Task requirements. Please restate, exactly as they appear, only the lines from the one that contains "The height and width of the screenshot is (504, 866)." to the final line of the entries, with no pictures.

(Material for the task begins)

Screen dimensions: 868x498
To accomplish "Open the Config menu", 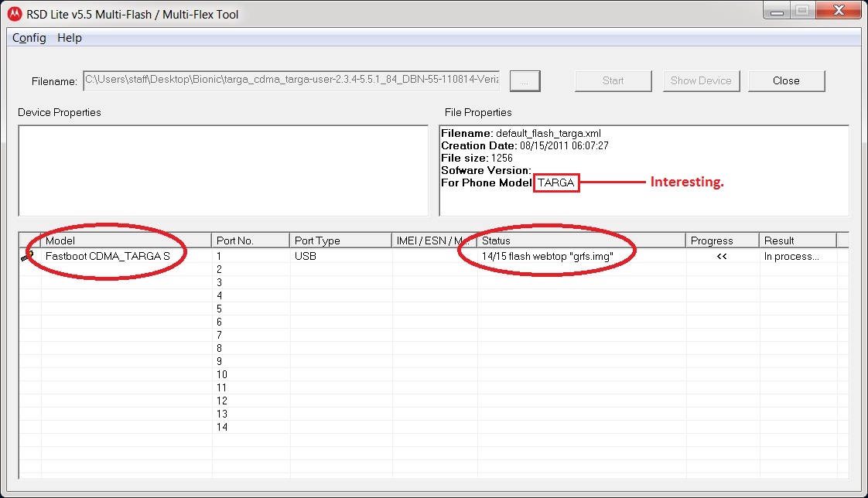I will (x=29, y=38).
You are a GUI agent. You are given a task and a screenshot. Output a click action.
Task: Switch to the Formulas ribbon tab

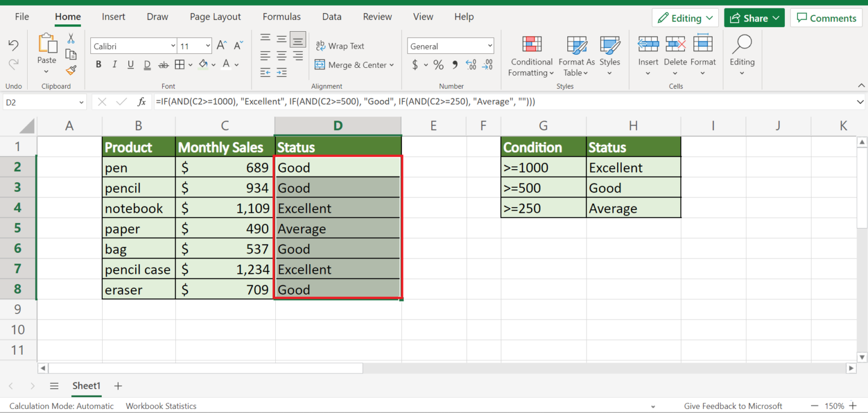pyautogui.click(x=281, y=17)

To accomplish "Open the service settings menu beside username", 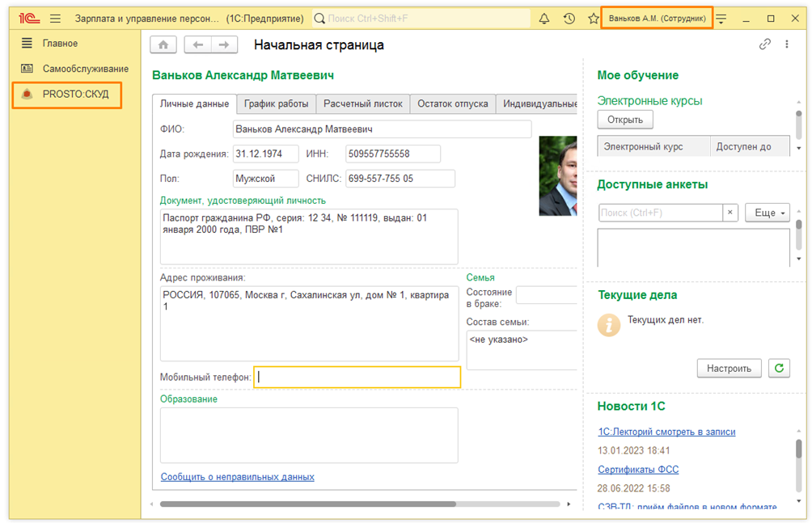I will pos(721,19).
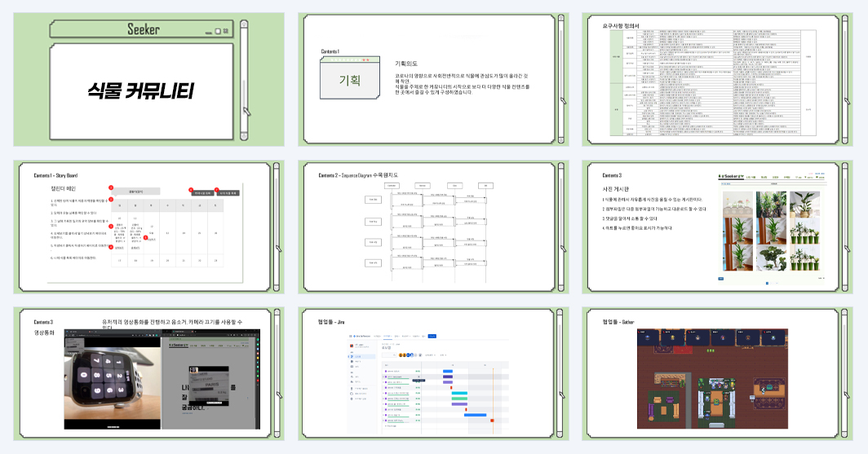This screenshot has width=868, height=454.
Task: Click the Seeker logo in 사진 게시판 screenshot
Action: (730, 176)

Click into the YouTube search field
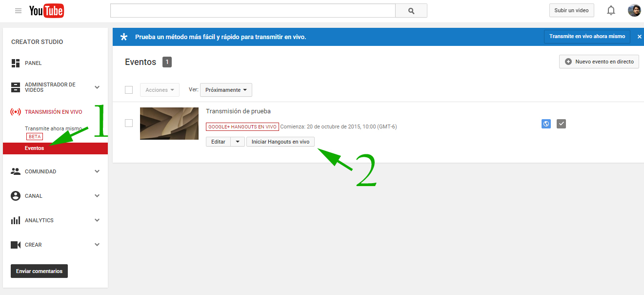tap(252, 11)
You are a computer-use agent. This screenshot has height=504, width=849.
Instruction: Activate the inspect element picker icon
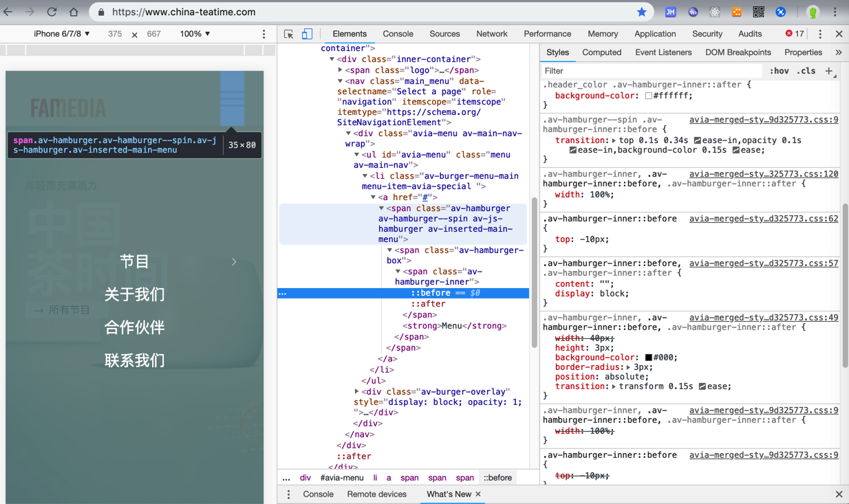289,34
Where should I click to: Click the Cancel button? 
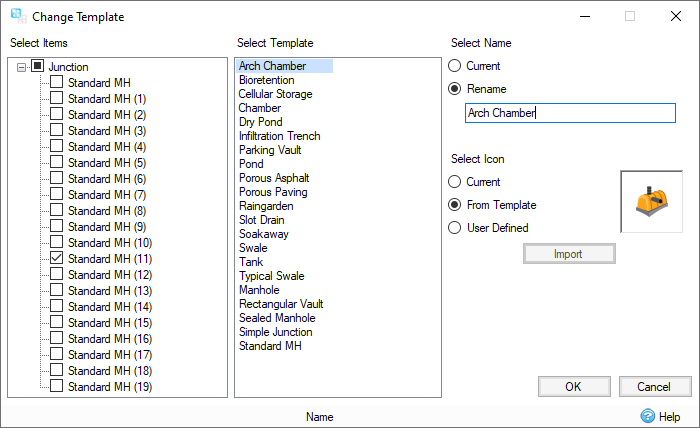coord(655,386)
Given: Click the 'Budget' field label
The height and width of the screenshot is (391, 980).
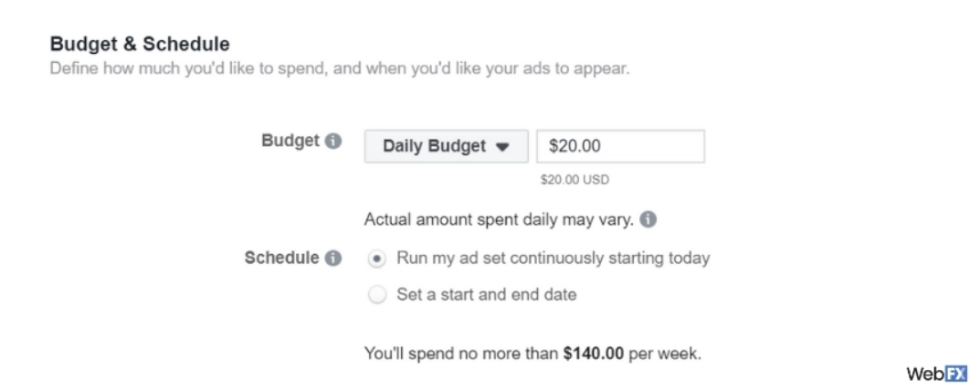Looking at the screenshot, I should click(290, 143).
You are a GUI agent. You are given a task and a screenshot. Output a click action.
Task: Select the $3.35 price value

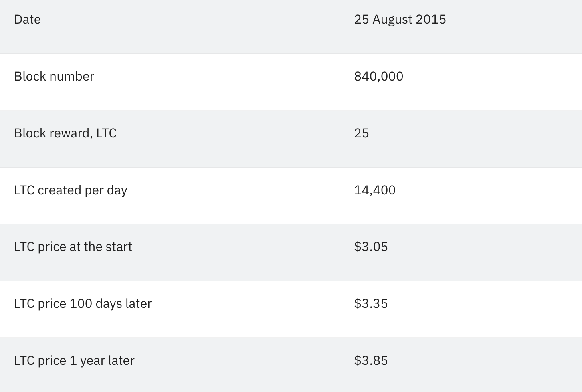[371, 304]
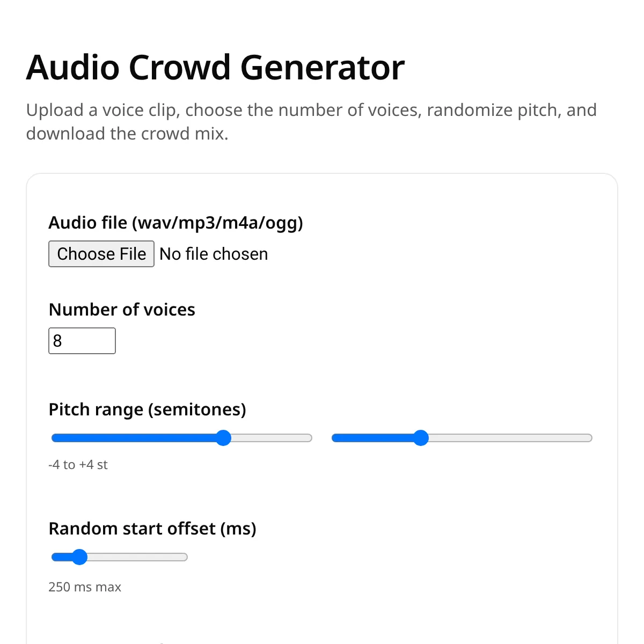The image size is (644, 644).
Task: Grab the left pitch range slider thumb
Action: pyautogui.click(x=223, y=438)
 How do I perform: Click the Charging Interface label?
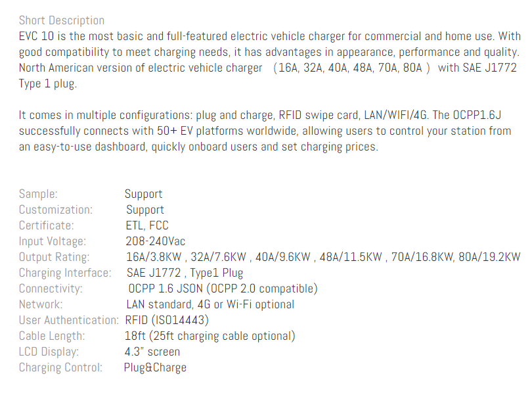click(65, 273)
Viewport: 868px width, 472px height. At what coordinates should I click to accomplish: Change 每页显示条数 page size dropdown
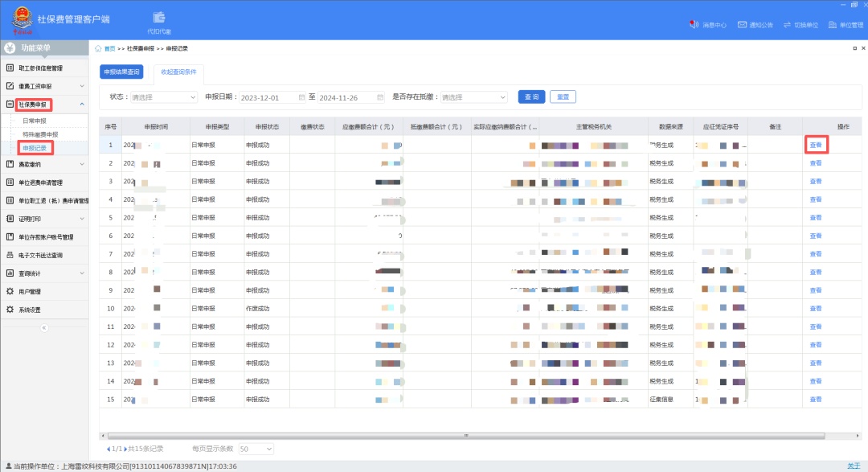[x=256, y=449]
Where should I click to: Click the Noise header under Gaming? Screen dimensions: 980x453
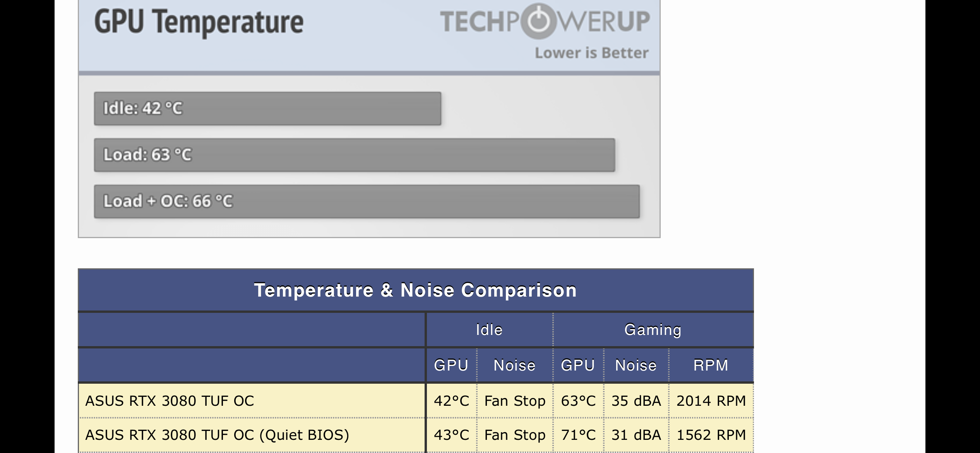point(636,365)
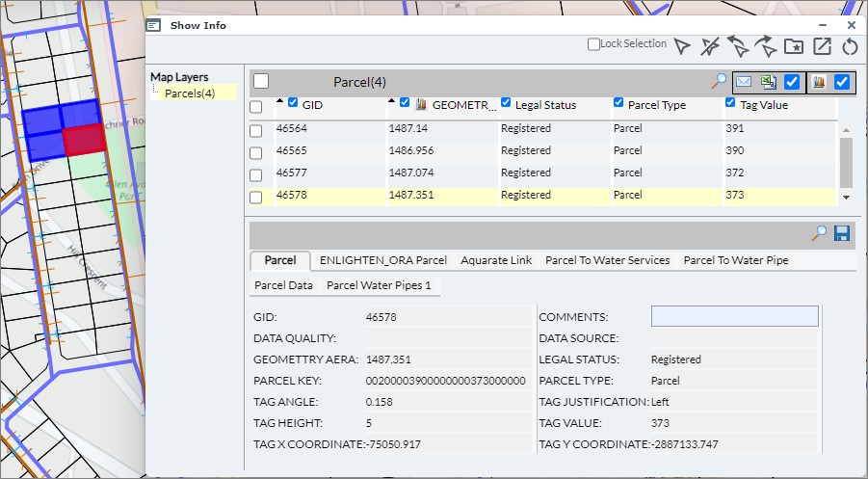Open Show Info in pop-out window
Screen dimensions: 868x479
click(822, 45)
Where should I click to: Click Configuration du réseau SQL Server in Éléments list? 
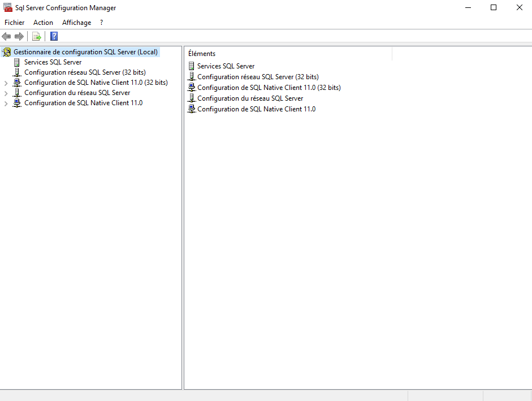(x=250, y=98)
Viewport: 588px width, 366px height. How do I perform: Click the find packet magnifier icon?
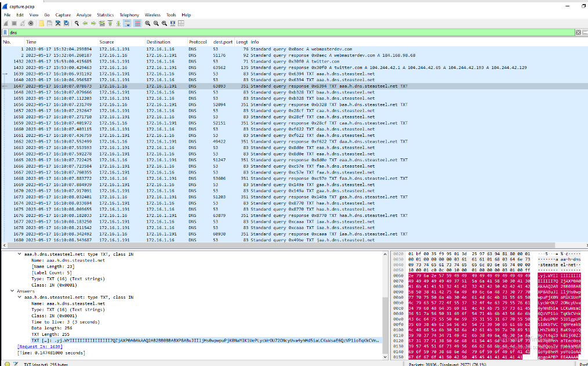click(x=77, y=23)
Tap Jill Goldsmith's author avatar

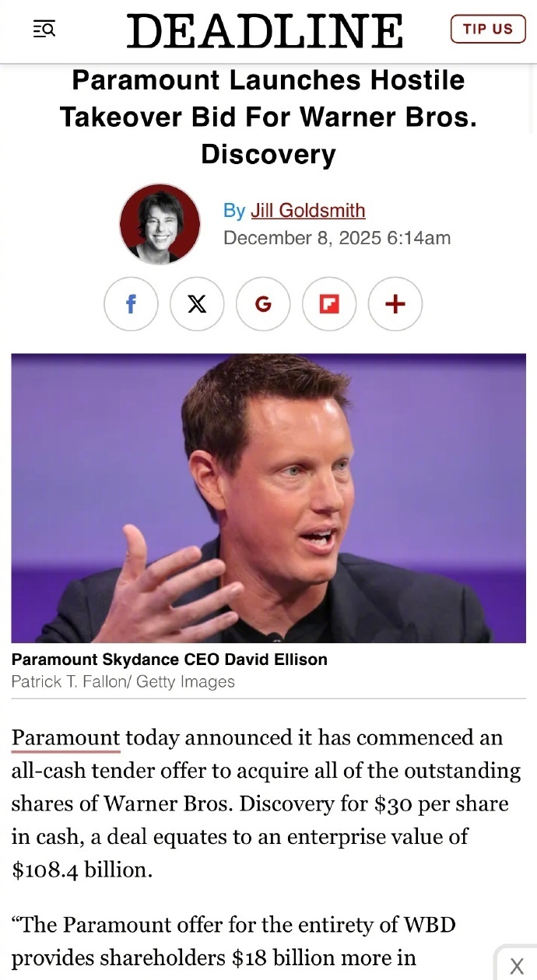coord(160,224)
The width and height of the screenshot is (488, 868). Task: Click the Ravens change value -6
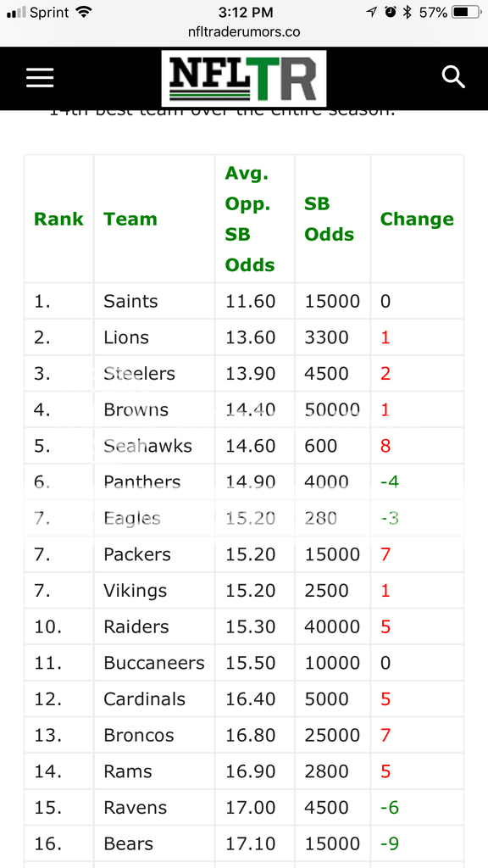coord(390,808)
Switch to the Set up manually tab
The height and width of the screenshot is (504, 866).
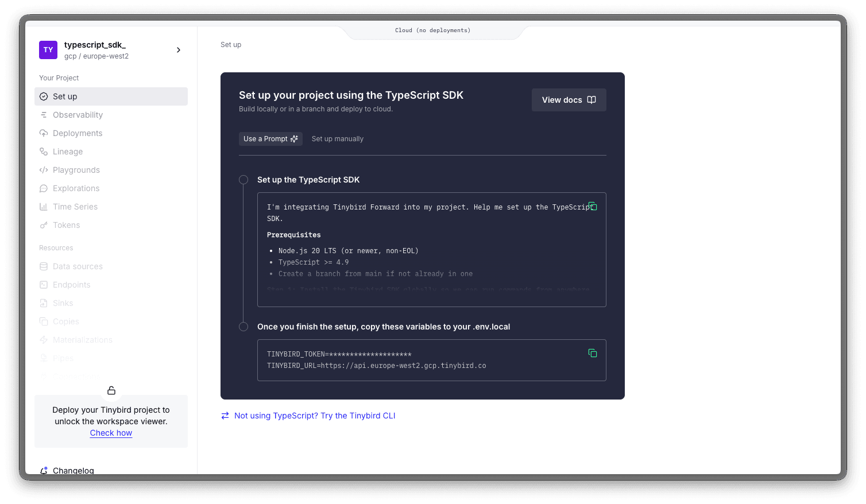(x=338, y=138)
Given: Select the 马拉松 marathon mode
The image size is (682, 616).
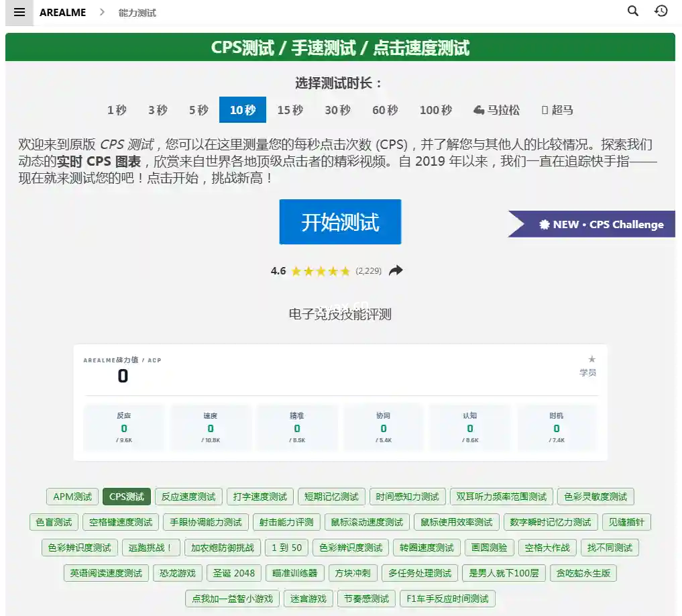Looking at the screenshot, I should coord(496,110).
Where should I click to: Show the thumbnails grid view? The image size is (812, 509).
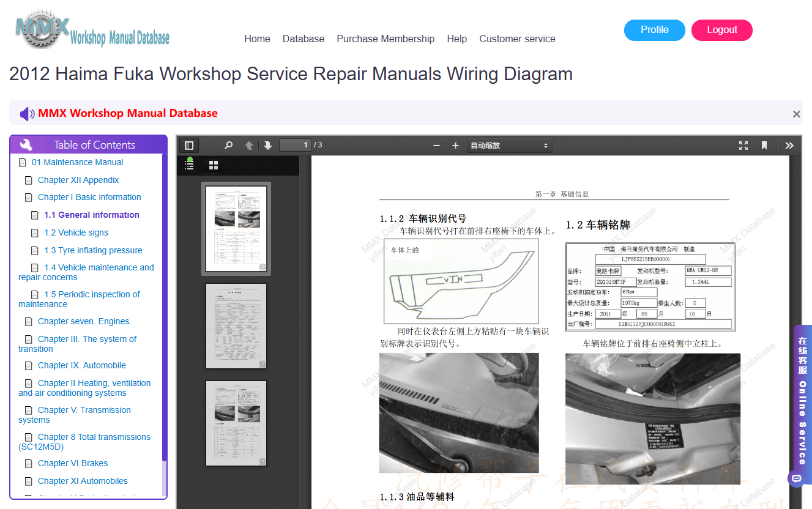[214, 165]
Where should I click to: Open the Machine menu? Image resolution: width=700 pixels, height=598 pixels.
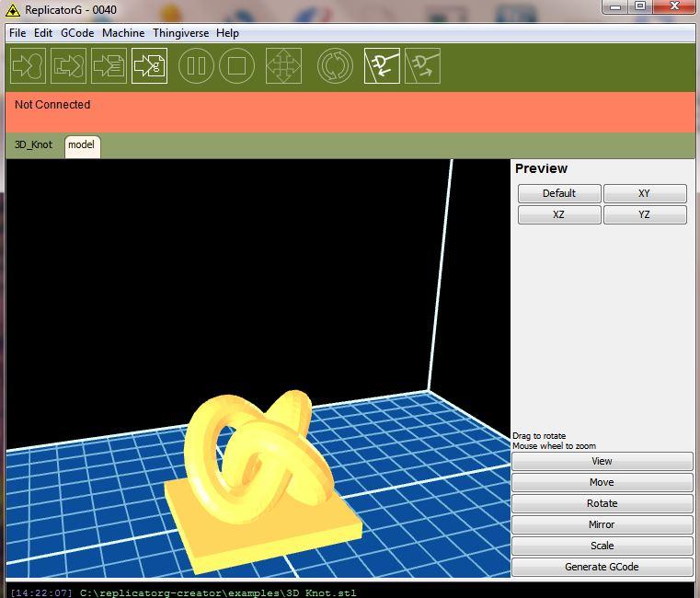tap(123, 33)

(Material for the task ends)

Answer space.
The height and width of the screenshot is (504, 866).
(x=338, y=138)
Given: Select the 马拉松 marathon mode
The image size is (682, 616).
Looking at the screenshot, I should coord(496,110).
Where should I click to: Show the thumbnails grid view? The image size is (812, 509).
[214, 165]
Where should I click to: Open the Machine menu? Image resolution: width=700 pixels, height=598 pixels.
tap(123, 33)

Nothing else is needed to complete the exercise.